*Exercise details*
Rewrite the listing below, swapping every occurrence of "Where should I click to:" for "Where do I click to:" and keeping everything else identical.

*Records for this exercise*
──────────────────────────────
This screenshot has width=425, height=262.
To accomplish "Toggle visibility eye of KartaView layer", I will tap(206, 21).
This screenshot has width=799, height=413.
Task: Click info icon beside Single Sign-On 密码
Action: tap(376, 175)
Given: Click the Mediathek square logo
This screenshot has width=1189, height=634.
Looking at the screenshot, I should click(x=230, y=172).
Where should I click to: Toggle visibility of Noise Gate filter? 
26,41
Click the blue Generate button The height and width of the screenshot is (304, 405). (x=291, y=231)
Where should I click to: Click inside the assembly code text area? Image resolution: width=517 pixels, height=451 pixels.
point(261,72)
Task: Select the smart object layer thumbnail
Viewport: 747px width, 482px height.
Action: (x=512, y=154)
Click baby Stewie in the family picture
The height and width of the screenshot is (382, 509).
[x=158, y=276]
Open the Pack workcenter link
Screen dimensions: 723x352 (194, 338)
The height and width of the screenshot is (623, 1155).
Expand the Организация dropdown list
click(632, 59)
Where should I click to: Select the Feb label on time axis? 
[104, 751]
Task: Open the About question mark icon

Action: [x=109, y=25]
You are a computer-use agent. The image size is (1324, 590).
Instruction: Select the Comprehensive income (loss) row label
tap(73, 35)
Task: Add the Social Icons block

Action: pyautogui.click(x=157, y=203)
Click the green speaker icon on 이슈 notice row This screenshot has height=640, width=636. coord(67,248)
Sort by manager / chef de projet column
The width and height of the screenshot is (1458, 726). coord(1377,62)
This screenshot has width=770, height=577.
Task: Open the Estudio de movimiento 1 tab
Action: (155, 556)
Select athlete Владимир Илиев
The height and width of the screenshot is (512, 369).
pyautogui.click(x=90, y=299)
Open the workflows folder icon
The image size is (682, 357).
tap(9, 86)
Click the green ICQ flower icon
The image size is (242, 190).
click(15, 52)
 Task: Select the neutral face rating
──────────────────────────────
*Reply*
This screenshot has width=425, height=262.
To accomplish "Toggle visibility eye of KartaView layer", I will tap(206, 21).
This screenshot has width=799, height=413.
Task: Click info icon beside Single Sign-On 密码
Action: tap(376, 175)
Given: Click the Mediathek square logo
This screenshot has width=1189, height=634.
Looking at the screenshot, I should click(x=230, y=172).
Where do I click to: Toggle visibility of Noise Gate filter? 
26,41
Click the blue Generate button The height and width of the screenshot is (304, 405). (x=291, y=231)
Where do I click to: Click inside the assembly code text area? Image resolution: width=517 pixels, height=451 pixels.
point(261,72)
Task: Select the smart object layer thumbnail
Viewport: 747px width, 482px height.
Action: (x=512, y=154)
Click baby Stewie in the family picture
The height and width of the screenshot is (382, 509).
[x=158, y=276]
Open the Pack workcenter link
Screen dimensions: 723x352 (194, 338)
The height and width of the screenshot is (623, 1155).
Expand the Организация dropdown list
click(632, 59)
Where do I click to: Select the Feb label on time axis? 
[104, 751]
Task: Open the About question mark icon

Action: [x=109, y=25]
You are a computer-use agent. The image size is (1324, 590).
Instruction: Select the Comprehensive income (loss) row label
tap(73, 35)
Task: Add the Social Icons block

Action: pyautogui.click(x=157, y=203)
Click the green speaker icon on 이슈 notice row This screenshot has height=640, width=636. coord(67,248)
Sort by manager / chef de projet column
The width and height of the screenshot is (1458, 726). coord(1377,62)
This screenshot has width=770, height=577.
Task: Open the Estudio de movimiento 1 tab
Action: (155, 556)
Select athlete Владимир Илиев
The height and width of the screenshot is (512, 369).
pyautogui.click(x=90, y=299)
Open the workflows folder icon
The image size is (682, 357).
tap(9, 86)
Click the green ICQ flower icon
The image size is (242, 190).
click(15, 52)
 Task: Select the neutral face rating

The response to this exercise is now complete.